Pixel coordinate grounding data
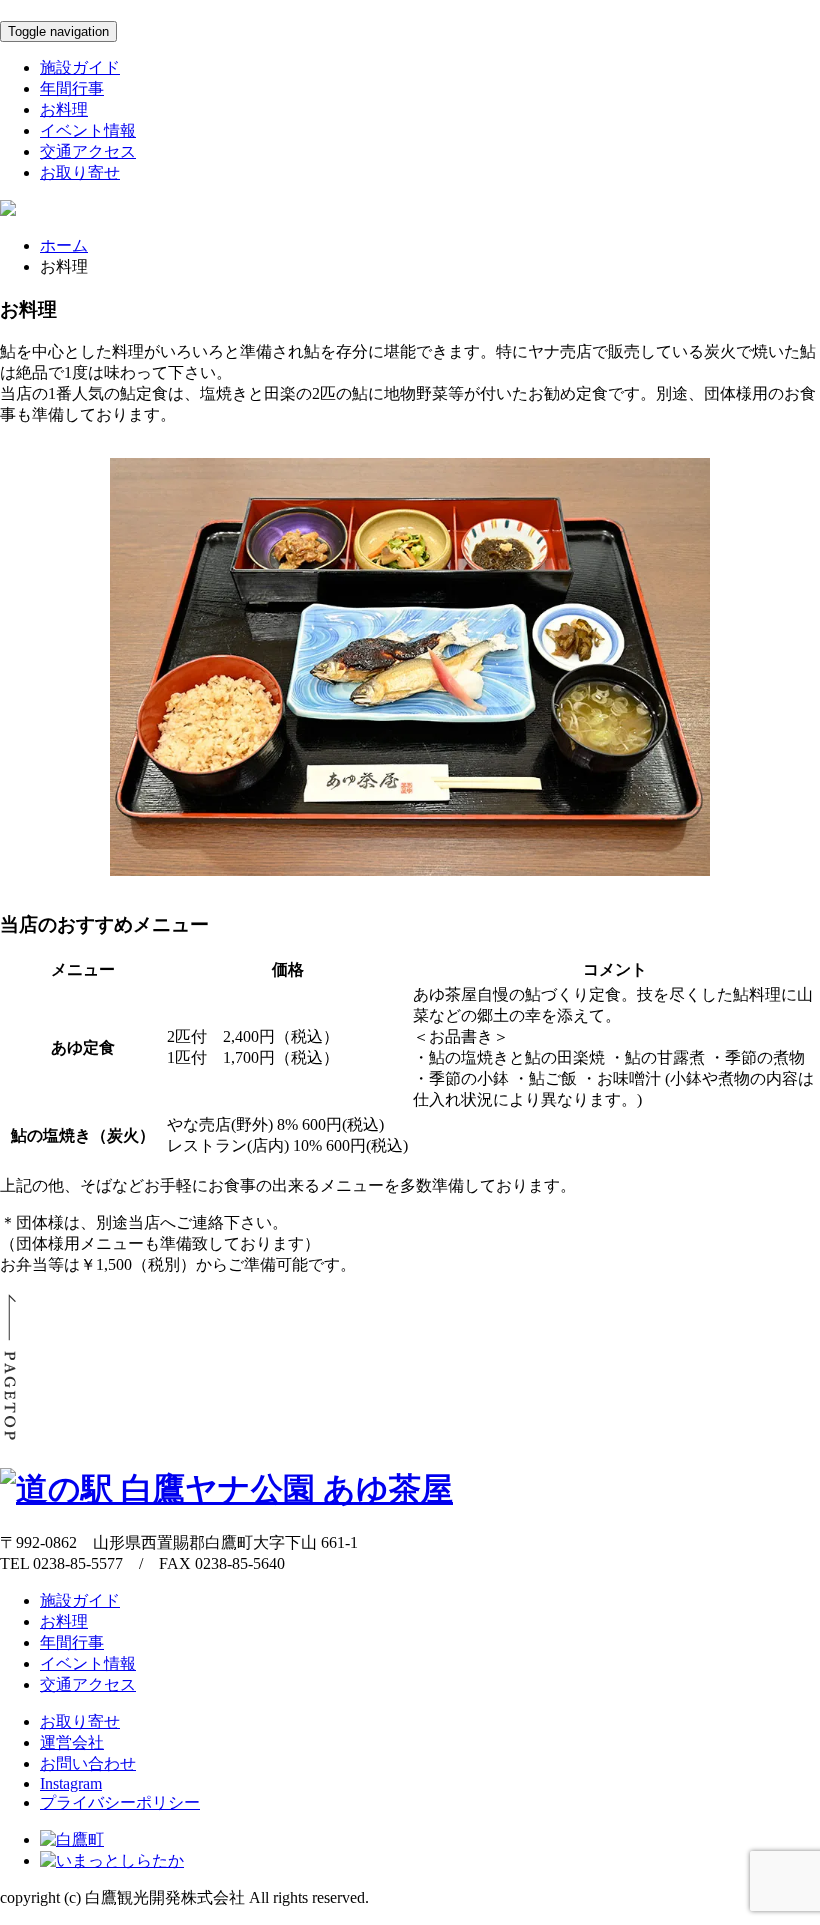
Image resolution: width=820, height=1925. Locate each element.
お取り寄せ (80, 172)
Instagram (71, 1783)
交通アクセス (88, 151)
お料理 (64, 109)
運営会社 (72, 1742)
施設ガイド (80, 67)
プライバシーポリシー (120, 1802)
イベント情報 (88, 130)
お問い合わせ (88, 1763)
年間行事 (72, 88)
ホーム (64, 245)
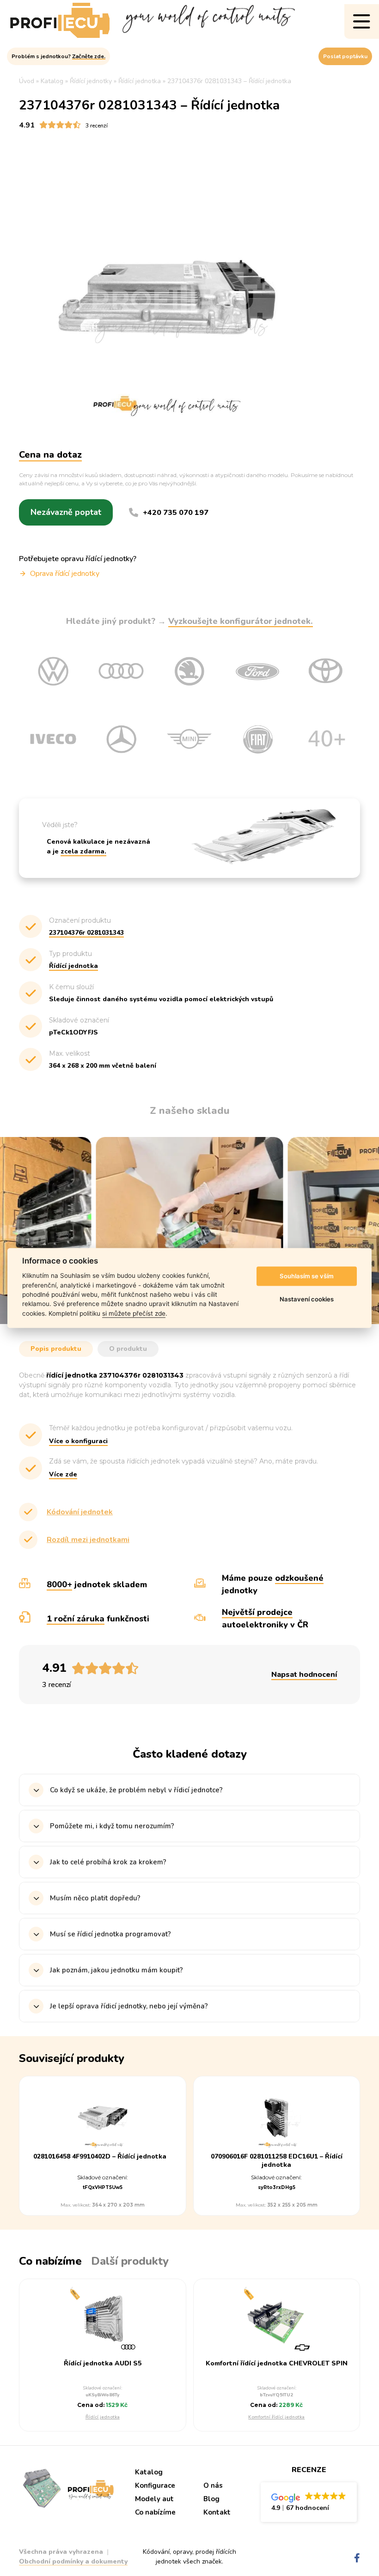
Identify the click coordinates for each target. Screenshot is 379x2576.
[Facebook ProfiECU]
---
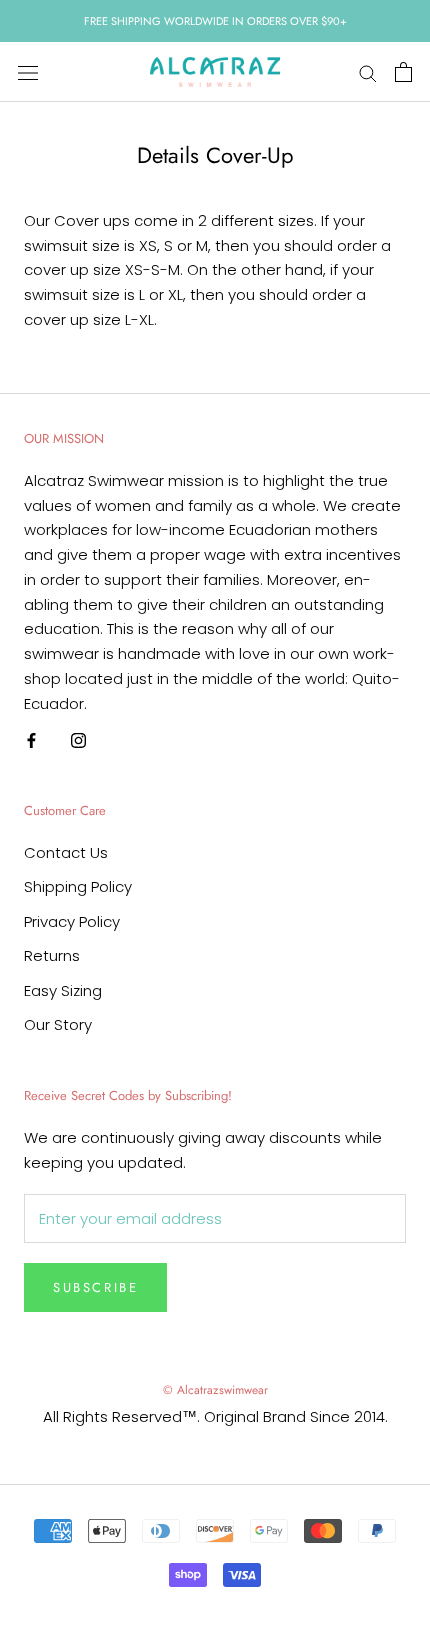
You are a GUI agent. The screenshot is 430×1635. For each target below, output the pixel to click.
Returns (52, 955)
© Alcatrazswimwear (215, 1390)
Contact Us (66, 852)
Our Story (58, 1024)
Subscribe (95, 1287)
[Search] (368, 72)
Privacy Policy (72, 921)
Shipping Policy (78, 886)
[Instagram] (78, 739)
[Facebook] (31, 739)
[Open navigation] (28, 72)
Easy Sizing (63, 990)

▶ _WORK TO COMPLETE_: The answer must be a single number: how many lines of the entries contain "target".

▶ _ANSWER FOR THE TASK_: 2